Input:
* * *

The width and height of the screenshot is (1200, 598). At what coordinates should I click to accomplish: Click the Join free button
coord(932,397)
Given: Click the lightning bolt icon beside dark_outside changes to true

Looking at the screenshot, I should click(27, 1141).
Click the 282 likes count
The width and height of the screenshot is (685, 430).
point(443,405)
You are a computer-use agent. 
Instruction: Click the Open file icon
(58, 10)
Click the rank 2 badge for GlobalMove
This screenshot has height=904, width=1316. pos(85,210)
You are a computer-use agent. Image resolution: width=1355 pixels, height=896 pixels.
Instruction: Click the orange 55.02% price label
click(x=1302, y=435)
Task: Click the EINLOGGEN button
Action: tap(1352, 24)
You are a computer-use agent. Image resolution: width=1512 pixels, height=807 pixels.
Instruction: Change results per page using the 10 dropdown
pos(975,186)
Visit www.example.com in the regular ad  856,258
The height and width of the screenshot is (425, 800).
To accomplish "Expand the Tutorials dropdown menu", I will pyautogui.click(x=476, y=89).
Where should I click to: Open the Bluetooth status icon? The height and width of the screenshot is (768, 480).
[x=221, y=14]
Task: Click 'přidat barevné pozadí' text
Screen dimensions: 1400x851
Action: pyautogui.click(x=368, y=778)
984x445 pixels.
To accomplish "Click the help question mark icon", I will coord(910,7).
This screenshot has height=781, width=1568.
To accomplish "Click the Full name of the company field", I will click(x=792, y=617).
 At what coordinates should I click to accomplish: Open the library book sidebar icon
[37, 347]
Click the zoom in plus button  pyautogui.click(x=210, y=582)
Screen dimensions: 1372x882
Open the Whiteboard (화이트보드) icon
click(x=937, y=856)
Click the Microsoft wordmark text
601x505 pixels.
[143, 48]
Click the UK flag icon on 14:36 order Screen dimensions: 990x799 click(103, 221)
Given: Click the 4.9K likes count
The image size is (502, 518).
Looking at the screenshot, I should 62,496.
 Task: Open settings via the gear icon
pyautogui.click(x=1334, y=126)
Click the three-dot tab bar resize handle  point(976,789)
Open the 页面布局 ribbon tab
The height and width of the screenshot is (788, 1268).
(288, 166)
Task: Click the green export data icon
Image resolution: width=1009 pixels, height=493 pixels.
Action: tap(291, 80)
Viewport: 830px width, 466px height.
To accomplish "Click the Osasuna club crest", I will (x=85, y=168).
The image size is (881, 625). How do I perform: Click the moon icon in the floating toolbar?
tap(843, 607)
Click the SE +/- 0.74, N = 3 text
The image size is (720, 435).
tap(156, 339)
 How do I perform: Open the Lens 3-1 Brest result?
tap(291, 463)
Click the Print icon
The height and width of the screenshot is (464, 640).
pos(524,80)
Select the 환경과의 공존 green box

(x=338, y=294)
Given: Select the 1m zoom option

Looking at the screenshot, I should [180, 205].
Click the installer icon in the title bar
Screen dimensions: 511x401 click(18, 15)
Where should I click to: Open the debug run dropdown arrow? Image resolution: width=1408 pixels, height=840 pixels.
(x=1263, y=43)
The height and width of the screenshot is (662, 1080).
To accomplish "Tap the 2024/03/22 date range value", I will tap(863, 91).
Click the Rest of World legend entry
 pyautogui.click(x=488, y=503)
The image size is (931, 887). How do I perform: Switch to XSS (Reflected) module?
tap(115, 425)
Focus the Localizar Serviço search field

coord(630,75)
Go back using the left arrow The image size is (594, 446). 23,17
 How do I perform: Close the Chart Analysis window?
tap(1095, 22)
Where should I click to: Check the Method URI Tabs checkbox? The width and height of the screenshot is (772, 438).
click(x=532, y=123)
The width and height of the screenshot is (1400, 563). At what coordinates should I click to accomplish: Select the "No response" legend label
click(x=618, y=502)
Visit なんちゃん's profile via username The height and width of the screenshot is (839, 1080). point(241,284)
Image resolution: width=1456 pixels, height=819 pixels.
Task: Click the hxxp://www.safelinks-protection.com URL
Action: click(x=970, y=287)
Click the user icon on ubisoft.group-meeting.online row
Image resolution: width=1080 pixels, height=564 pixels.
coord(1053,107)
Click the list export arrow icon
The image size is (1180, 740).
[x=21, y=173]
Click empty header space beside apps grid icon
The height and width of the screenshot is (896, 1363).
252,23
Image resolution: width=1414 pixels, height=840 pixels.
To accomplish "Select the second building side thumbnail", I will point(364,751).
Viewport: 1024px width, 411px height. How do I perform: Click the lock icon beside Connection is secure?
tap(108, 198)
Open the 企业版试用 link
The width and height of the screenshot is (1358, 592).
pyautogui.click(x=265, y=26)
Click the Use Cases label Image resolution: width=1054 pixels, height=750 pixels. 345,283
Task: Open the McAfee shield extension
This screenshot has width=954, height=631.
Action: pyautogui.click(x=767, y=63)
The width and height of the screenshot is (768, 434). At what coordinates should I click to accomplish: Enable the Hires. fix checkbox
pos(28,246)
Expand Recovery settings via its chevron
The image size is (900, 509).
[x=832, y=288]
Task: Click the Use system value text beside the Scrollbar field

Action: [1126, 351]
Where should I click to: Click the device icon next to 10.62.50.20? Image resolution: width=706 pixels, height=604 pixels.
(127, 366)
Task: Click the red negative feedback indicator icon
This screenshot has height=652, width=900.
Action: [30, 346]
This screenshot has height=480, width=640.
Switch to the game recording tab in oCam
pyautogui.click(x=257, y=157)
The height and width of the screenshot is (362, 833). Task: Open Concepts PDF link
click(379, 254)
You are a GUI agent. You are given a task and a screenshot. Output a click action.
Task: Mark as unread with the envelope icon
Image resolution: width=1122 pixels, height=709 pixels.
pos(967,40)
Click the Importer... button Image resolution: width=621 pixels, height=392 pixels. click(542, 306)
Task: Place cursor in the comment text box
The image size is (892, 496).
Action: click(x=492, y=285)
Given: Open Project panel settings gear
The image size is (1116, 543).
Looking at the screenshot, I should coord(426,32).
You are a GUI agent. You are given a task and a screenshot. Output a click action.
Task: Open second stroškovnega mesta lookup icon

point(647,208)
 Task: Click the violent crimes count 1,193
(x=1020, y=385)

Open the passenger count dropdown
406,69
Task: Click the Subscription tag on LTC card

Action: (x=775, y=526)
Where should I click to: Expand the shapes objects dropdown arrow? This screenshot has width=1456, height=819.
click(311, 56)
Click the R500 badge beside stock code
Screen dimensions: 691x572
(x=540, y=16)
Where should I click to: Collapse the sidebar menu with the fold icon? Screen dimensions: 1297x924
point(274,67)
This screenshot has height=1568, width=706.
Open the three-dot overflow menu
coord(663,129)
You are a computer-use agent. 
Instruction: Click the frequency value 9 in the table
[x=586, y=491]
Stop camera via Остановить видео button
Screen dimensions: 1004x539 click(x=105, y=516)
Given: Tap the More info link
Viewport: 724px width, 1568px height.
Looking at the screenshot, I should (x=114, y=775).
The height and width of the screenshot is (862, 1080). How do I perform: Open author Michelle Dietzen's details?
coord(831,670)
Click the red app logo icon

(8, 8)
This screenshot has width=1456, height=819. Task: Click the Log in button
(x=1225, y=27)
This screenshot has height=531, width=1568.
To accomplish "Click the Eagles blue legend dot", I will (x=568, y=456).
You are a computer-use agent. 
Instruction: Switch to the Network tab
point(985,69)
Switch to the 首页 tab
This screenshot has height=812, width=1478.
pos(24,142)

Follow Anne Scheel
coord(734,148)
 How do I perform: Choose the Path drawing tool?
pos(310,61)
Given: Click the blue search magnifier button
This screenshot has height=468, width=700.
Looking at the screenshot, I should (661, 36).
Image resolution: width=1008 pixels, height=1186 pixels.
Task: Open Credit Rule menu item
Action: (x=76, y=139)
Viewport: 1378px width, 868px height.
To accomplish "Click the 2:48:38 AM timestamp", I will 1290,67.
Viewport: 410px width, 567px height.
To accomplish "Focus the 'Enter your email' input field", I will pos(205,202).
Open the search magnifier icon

* * *

Give the part of the listing that opens with the line containing "Viewport: 1378px width, 868px height." and runs through the end of the listing as a JSON list of strings, one string per line, leaving out blank lines.

[
  "Viewport: 1378px width, 868px height.",
  "To accomplish \"Click the 2:48:38 AM timestamp\", I will 1290,67.",
  "Viewport: 410px width, 567px height.",
  "To accomplish \"Focus the 'Enter your email' input field\", I will pos(205,202).",
  "Open the search magnifier icon"
]